= Atua I Raropuka =

Creator being in Polynesian mythology

In Polynesian mythology (specifically Tikopia), Atua I Raropuka is a creator being, often spoken of in tandem with his wife, Atua Fafine.

Raropuka is the lesser creator-god. He was invoked after the creation of the world within the sky, and was directed to give man all his knowledge.
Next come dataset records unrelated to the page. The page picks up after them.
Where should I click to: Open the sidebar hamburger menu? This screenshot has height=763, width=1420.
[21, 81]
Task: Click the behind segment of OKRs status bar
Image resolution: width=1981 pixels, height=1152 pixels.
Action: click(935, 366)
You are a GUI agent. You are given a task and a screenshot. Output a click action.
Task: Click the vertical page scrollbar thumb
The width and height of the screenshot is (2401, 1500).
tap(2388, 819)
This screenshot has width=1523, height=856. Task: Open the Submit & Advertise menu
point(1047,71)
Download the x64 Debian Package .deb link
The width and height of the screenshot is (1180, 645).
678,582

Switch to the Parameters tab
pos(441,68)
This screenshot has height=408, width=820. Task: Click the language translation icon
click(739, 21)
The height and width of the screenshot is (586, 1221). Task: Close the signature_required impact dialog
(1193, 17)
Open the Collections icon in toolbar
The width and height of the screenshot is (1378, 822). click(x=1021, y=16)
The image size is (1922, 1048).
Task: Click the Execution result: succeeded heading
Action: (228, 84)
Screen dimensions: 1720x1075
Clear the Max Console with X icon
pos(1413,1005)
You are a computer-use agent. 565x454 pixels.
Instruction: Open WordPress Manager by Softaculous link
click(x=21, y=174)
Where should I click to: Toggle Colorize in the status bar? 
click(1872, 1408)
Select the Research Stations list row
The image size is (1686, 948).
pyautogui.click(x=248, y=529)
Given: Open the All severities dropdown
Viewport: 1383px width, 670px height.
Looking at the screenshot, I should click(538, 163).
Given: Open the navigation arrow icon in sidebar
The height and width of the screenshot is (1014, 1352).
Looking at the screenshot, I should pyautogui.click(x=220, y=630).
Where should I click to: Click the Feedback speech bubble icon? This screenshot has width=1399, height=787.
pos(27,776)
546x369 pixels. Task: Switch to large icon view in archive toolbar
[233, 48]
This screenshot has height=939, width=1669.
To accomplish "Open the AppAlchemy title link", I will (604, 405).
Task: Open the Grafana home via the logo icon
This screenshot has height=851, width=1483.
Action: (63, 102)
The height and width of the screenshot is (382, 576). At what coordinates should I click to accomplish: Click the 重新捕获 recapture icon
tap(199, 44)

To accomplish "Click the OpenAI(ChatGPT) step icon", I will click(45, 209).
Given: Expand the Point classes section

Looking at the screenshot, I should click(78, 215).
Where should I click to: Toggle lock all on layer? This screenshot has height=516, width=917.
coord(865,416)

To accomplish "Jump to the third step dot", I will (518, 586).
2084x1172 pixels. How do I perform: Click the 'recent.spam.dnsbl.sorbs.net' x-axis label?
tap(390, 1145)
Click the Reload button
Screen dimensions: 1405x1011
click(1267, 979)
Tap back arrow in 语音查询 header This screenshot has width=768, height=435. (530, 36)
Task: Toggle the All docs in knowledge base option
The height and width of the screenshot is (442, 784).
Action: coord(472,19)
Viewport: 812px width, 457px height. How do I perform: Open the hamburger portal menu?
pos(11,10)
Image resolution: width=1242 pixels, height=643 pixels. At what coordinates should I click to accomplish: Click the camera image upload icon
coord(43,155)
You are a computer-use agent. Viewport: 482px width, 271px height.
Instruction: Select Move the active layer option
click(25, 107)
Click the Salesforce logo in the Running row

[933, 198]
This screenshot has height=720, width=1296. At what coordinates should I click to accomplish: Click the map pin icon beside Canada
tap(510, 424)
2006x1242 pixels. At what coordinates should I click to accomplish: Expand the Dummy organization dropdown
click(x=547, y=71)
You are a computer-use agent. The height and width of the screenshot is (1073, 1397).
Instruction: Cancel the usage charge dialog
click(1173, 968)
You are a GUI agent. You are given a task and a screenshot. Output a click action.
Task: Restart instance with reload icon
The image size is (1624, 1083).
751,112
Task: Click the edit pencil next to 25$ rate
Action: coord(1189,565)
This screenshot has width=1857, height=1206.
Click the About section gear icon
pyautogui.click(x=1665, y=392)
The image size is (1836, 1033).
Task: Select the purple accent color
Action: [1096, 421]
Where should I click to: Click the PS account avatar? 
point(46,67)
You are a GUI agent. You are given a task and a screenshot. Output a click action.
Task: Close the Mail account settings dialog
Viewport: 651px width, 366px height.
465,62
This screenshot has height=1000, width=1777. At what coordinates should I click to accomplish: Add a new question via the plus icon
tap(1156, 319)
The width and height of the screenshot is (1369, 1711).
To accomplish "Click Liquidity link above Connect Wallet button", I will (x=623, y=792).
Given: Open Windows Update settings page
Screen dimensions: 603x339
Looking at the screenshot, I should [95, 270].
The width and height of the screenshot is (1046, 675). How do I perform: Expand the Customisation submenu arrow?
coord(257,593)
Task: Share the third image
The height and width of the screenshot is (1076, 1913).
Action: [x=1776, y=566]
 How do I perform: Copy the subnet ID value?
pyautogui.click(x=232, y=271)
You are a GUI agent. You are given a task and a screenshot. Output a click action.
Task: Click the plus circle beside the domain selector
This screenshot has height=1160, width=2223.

Which foodstuffs were edible, which animals were to become man's totems and which were taboo, as these are either messengers or omens. Taking a totem animal is allowed within the clan of that animal. A man must present at least one of each one of his clan's totem animals to the heads of all the other clans to become a man (among other rites of passage). A man who accidentally takes another clan's totem animals must give it either an adult male or female member of that animal's clan. Typically, the offended clan member forgives the trespass, and will return the totem with the majority of the kill intact, save for the decorative, tool-bearing, or ritualistic portions removed. A woman of any age who finds, or fishes a totem animal may do the portioning on any totem animals within or out-clan if she intends to give the portions to that clan. If a girl wishes to marry, she will actively pursue and portion totem animals and make offerings to the boy she likes.

Raropuka is the creator of medicinal plants (either herbal or drug plants) and all fruit bearing plants. Non-edible plants and flowers bearing non-edible fruits are the work of the original creator god.